• **Extracted data**
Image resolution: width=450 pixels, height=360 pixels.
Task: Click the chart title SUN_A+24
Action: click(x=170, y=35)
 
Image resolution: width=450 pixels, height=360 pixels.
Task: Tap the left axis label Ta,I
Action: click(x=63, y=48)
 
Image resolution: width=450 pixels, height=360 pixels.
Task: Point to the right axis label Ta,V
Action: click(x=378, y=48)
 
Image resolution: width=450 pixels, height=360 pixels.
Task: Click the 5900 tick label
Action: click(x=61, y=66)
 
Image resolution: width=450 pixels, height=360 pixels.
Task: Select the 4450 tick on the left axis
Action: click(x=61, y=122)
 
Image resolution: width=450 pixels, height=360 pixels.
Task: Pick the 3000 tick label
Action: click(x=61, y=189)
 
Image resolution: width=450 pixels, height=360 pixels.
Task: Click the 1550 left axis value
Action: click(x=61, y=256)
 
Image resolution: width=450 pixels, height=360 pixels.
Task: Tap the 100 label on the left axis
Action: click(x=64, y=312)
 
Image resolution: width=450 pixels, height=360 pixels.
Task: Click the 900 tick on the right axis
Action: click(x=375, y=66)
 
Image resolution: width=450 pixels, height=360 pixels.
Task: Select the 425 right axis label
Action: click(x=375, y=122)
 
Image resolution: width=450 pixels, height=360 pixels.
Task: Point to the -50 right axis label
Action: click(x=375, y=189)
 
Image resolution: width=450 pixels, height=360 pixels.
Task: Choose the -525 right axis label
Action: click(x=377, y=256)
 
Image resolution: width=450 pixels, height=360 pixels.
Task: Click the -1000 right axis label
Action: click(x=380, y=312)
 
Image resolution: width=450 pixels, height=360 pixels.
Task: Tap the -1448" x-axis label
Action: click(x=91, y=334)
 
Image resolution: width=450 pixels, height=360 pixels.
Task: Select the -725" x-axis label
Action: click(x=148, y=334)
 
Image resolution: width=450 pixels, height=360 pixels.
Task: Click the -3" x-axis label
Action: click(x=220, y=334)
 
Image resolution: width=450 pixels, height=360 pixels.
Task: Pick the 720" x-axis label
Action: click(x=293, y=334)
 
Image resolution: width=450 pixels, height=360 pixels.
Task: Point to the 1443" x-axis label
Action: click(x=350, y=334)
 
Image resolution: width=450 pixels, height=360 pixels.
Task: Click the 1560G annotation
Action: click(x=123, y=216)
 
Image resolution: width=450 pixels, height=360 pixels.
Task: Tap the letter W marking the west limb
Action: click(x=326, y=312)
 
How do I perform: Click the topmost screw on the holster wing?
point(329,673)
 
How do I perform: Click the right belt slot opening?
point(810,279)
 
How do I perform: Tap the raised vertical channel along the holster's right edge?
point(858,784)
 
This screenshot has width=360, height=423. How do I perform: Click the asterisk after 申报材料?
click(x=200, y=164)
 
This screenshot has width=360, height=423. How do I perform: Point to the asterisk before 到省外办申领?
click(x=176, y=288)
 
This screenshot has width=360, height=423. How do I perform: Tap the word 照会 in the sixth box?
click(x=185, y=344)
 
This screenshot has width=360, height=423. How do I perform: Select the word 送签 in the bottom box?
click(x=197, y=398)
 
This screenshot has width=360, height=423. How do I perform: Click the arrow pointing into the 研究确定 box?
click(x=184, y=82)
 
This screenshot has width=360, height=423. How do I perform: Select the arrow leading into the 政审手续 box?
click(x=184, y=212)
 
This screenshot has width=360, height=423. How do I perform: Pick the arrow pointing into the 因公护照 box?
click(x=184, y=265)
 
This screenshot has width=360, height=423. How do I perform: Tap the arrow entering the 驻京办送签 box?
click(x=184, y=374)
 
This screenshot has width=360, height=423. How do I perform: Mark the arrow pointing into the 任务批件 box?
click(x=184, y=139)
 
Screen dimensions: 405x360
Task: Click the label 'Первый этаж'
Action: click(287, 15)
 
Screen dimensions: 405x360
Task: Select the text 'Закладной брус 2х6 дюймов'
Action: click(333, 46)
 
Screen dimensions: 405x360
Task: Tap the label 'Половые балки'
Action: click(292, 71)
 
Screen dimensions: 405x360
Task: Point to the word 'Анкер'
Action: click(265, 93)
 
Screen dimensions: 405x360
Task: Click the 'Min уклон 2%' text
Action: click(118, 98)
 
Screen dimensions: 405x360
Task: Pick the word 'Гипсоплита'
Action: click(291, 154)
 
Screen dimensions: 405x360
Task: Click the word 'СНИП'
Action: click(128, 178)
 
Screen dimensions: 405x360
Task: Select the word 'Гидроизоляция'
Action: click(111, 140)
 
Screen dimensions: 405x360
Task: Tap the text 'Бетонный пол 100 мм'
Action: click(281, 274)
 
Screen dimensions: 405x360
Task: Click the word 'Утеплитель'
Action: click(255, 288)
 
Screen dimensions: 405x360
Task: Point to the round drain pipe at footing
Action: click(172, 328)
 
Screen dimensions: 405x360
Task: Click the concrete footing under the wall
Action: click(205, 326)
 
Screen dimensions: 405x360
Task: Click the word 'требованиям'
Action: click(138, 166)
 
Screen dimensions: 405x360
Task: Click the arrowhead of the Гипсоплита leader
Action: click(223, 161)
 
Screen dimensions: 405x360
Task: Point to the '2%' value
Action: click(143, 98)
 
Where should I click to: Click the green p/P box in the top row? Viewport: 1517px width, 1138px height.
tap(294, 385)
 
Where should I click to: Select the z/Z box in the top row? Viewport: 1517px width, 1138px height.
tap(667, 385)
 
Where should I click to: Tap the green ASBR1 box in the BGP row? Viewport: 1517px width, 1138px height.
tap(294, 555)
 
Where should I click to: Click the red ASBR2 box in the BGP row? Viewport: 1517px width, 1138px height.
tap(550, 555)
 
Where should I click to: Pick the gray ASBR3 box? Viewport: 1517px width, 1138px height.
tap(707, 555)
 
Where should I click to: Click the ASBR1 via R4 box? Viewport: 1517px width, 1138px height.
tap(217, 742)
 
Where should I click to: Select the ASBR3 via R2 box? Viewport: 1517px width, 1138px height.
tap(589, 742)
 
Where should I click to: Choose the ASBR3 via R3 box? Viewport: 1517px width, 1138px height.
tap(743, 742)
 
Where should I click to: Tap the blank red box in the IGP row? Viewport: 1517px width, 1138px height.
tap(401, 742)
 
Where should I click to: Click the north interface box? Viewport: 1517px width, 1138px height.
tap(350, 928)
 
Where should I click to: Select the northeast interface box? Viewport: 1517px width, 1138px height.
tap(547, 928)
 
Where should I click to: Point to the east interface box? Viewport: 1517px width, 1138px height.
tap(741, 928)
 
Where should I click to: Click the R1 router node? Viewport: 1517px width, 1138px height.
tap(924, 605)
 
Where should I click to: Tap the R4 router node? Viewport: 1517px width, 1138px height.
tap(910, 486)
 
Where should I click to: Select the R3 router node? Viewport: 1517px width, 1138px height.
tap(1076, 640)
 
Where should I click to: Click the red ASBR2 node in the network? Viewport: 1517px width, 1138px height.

• **Problem to work on**
Rewrite all the rows above, swapping "router node" for "router icon" wherever it occurs and changing nothing else.

• **Response below**
Image resolution: width=450 pixels, height=360 pixels.
Task: Click the chart title SUN_A+24
Action: click(x=170, y=35)
 
Image resolution: width=450 pixels, height=360 pixels.
Task: Tap the left axis label Ta,I
Action: click(x=63, y=48)
 
Image resolution: width=450 pixels, height=360 pixels.
Task: Point to the right axis label Ta,V
Action: click(x=378, y=48)
 
Image resolution: width=450 pixels, height=360 pixels.
Task: Click the 5900 tick label
Action: click(x=61, y=66)
 
Image resolution: width=450 pixels, height=360 pixels.
Task: Select the 4450 tick on the left axis
Action: click(x=61, y=122)
 
Image resolution: width=450 pixels, height=360 pixels.
Task: Pick the 3000 tick label
Action: click(x=61, y=189)
 
Image resolution: width=450 pixels, height=360 pixels.
Task: Click the 1550 left axis value
Action: click(x=61, y=256)
 
Image resolution: width=450 pixels, height=360 pixels.
Task: Tap the 100 label on the left axis
Action: click(x=64, y=312)
 
Image resolution: width=450 pixels, height=360 pixels.
Task: Click the 900 tick on the right axis
Action: click(x=375, y=66)
 
Image resolution: width=450 pixels, height=360 pixels.
Task: Select the 425 right axis label
Action: click(x=375, y=122)
 
Image resolution: width=450 pixels, height=360 pixels.
Task: Point to the -50 right axis label
Action: click(x=375, y=189)
 
Image resolution: width=450 pixels, height=360 pixels.
Task: Choose the -525 right axis label
Action: click(x=377, y=256)
 
Image resolution: width=450 pixels, height=360 pixels.
Task: Click the -1000 right axis label
Action: click(x=380, y=312)
 
Image resolution: width=450 pixels, height=360 pixels.
Task: Tap the -1448" x-axis label
Action: click(x=91, y=334)
 
Image resolution: width=450 pixels, height=360 pixels.
Task: Select the -725" x-axis label
Action: click(x=148, y=334)
 
Image resolution: width=450 pixels, height=360 pixels.
Task: Click the -3" x-axis label
Action: click(x=220, y=334)
 
Image resolution: width=450 pixels, height=360 pixels.
Task: Pick the 720" x-axis label
Action: click(x=293, y=334)
 
Image resolution: width=450 pixels, height=360 pixels.
Task: Point to the 1443" x-axis label
Action: click(x=350, y=334)
 
Image resolution: width=450 pixels, height=360 pixels.
Task: Click the 1560G annotation
Action: click(x=123, y=216)
 
Image resolution: width=450 pixels, height=360 pixels.
Task: Tap the letter W marking the west limb
Action: click(x=326, y=312)
 
How do I perform: Click the topmost screw on the holster wing?
point(329,673)
 
How do I perform: Click the right belt slot opening?
point(810,279)
 
How do I perform: Tap the raised vertical channel along the holster's right edge?
point(858,784)
 
This screenshot has width=360, height=423. How do I perform: Click the asterisk after 申报材料?
click(x=200, y=164)
 
This screenshot has width=360, height=423. How do I perform: Point to the asterisk before 到省外办申领?
click(x=176, y=288)
 
This screenshot has width=360, height=423. How do I perform: Tap the word 照会 in the sixth box?
click(x=185, y=344)
 
This screenshot has width=360, height=423. How do I perform: Select the word 送签 in the bottom box?
click(x=197, y=398)
 
This screenshot has width=360, height=423. How do I perform: Click the arrow pointing into the 研究确定 box?
click(x=184, y=82)
 
This screenshot has width=360, height=423. How do I perform: Select the arrow leading into the 政审手续 box?
click(x=184, y=212)
 
This screenshot has width=360, height=423. How do I perform: Pick the arrow pointing into the 因公护照 box?
click(x=184, y=265)
 
This screenshot has width=360, height=423. How do I perform: Tap the arrow entering the 驻京办送签 box?
click(x=184, y=374)
 
This screenshot has width=360, height=423. How do I perform: Mark the arrow pointing into the 任务批件 box?
click(x=184, y=139)
 
Screen dimensions: 405x360
Task: Click the label 'Первый этаж'
Action: click(287, 15)
 
Screen dimensions: 405x360
Task: Select the text 'Закладной брус 2х6 дюймов'
Action: click(333, 46)
 
Screen dimensions: 405x360
Task: Tap the label 'Половые балки'
Action: click(292, 71)
 
Screen dimensions: 405x360
Task: Point to the word 'Анкер'
Action: click(265, 93)
 
Screen dimensions: 405x360
Task: Click the 'Min уклон 2%' text
Action: click(118, 98)
 
Screen dimensions: 405x360
Task: Pick the word 'Гипсоплита'
Action: click(291, 154)
 
Screen dimensions: 405x360
Task: Click the word 'СНИП'
Action: click(128, 178)
 
Screen dimensions: 405x360
Task: Select the word 'Гидроизоляция'
Action: click(111, 140)
 
Screen dimensions: 405x360
Task: Tap the text 'Бетонный пол 100 мм'
Action: click(281, 274)
 
Screen dimensions: 405x360
Task: Click the word 'Утеплитель'
Action: click(255, 288)
 
Screen dimensions: 405x360
Task: Point to the round drain pipe at footing
Action: click(172, 328)
 
Screen dimensions: 405x360
Task: Click the concrete footing under the wall
Action: click(205, 326)
 
Screen dimensions: 405x360
Task: Click the word 'требованиям'
Action: click(138, 166)
 
Screen dimensions: 405x360
Task: Click the arrowhead of the Гипсоплита leader
Action: click(223, 161)
 
Screen dimensions: 405x360
Task: Point to the '2%' value
Action: click(143, 98)
 
Where should I click to: Click the green p/P box in the top row? Viewport: 1517px width, 1138px height.
tap(294, 385)
 
Where should I click to: Select the z/Z box in the top row? Viewport: 1517px width, 1138px height.
tap(667, 385)
 
Where should I click to: Tap the green ASBR1 box in the BGP row? Viewport: 1517px width, 1138px height.
tap(294, 555)
 
Where should I click to: Click the red ASBR2 box in the BGP row? Viewport: 1517px width, 1138px height.
tap(550, 555)
 
Where should I click to: Pick the gray ASBR3 box? Viewport: 1517px width, 1138px height.
tap(707, 555)
 
Where should I click to: Click the ASBR1 via R4 box? Viewport: 1517px width, 1138px height.
tap(217, 742)
 
Where should I click to: Select the ASBR3 via R2 box? Viewport: 1517px width, 1138px height.
tap(589, 742)
 
Where should I click to: Choose the ASBR3 via R3 box? Viewport: 1517px width, 1138px height.
tap(743, 742)
 
Where should I click to: Tap the blank red box in the IGP row? Viewport: 1517px width, 1138px height.
tap(401, 742)
 
Where should I click to: Click the north interface box? Viewport: 1517px width, 1138px height.
tap(350, 928)
 
Where should I click to: Select the northeast interface box? Viewport: 1517px width, 1138px height.
tap(547, 928)
 
Where should I click to: Point to the east interface box? Viewport: 1517px width, 1138px height.
tap(741, 928)
 
Where should I click to: Click the R1 router icon? Viewport: 1517px width, 1138px height.
tap(924, 605)
 
Where should I click to: Tap the R4 router icon? Viewport: 1517px width, 1138px height.
tap(910, 486)
 
Where should I click to: Select the R3 router icon? Viewport: 1517px width, 1138px height.
tap(1076, 640)
 
Where should I click to: Click the red ASBR2 node in the network? Viewport: 1517px width, 1138px height.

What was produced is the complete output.